08 November 2009

Tutorial - Human Skin A

posted by roman, jarhead, kong

Aloa,

another old tutorial of mine translated. I am quoting myself from this point on.

Once I was asked on several occasions how I paint skin, I can now once again remove a tutorial from my 2do list. I have taken the Helldorado's Saracen prince Tarik for this tutorial and tried to find some time to photograph each step and this will now explain a little bit how i have worked the skin on him.

Please be noticed that this is not a beginner tutorial, but rather it aims at the advanced painters of you. For sure you can not immediately implement the same result the first time you may try this neither it should not be the perfect way you have to do something. Rather it is intended to show a glimpse into my work and serve the one or other interested people as an inspiration.

The model was primed white over black.


The basic layers

The basic contract was 2 layers of Elf Flesh / Bleached Bone (60/40) that I had applied with about 1 / 2 Color / water. Dilution of colours is very important but this will be another tutorial someday.




After the base color was dry, i began to set first shadows, while i had done so i made the external light source on the miniature coming from above - talking about zenithal lightning here, but this also has to be a single tutorial - someday.

I have added a little Tanned Flesh in the basic colour and glazed softly to the shadows. (Note: Humm? I don't see much difference to the first pictures here, sorry for that, i got no other pictures left)




Define the shadow areas

When i paint up a miniature most time i don't do single areas, i always have an eye out for the whole colour scheme and so it grows in every place.
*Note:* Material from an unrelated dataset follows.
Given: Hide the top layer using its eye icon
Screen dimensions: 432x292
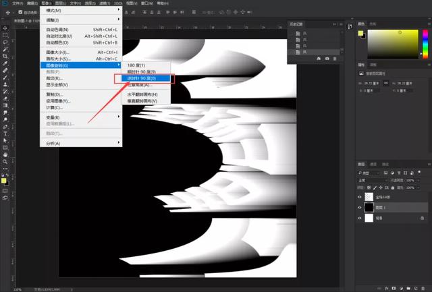Looking at the screenshot, I should [359, 198].
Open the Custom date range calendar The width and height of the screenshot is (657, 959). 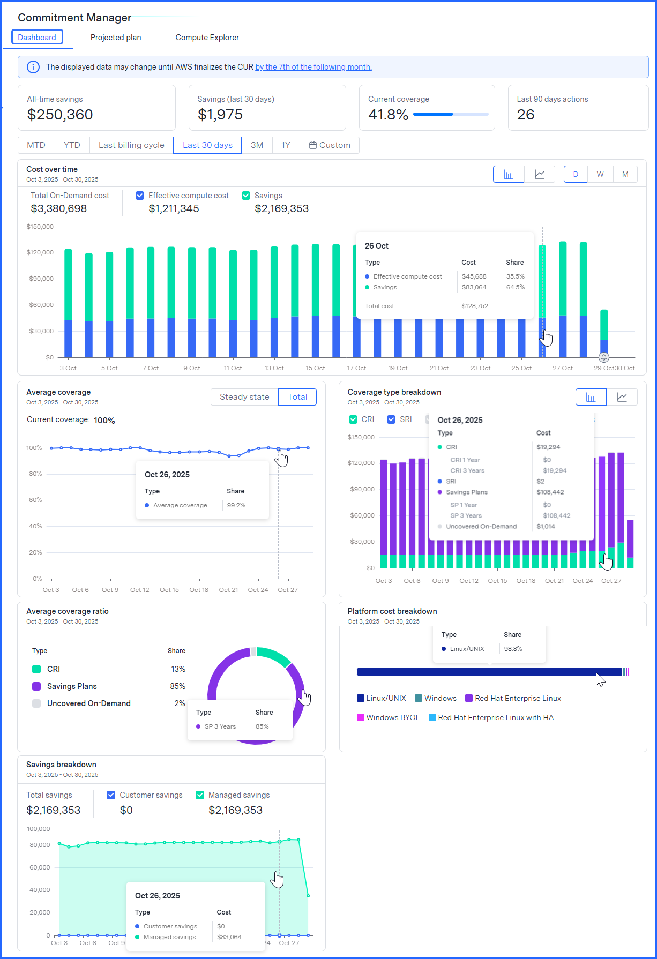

The next step has been massive and brutal, I did some more glazing in the shadows once with pure Tanned Flesh , followed b< Tanned Flesh + a tip terracotta to intensethe shadows.




As a next step, I have darkened the terracotta / Tanned Flesh mix with added a small drop of Regal Blue:



So I put 2 times repeatedly and then given another small drop of Chaos Black into the mix and in for the deepest shadows:




Bringing back the lights / Cleaning it up

With the basic colour, you remember - Elf Flesh / Bleached Bone I then repeatedly traced the lights:




I went a little brighter by adding some more of Bleached Bone in the mix:




In itself, not many colors were used as you see. The color scheme was carried out on the glazing progress, the brightest tone that gets to the elaboration of the shadow of the desired hue ...



The finished Prince Tarik looks like this, painted back in the early months of 2008:




Greetings and keep on happy painting!
Roman

9 comments:

  1. Thanks for another great tutorial!
    I'll try this out soon,
    cheers!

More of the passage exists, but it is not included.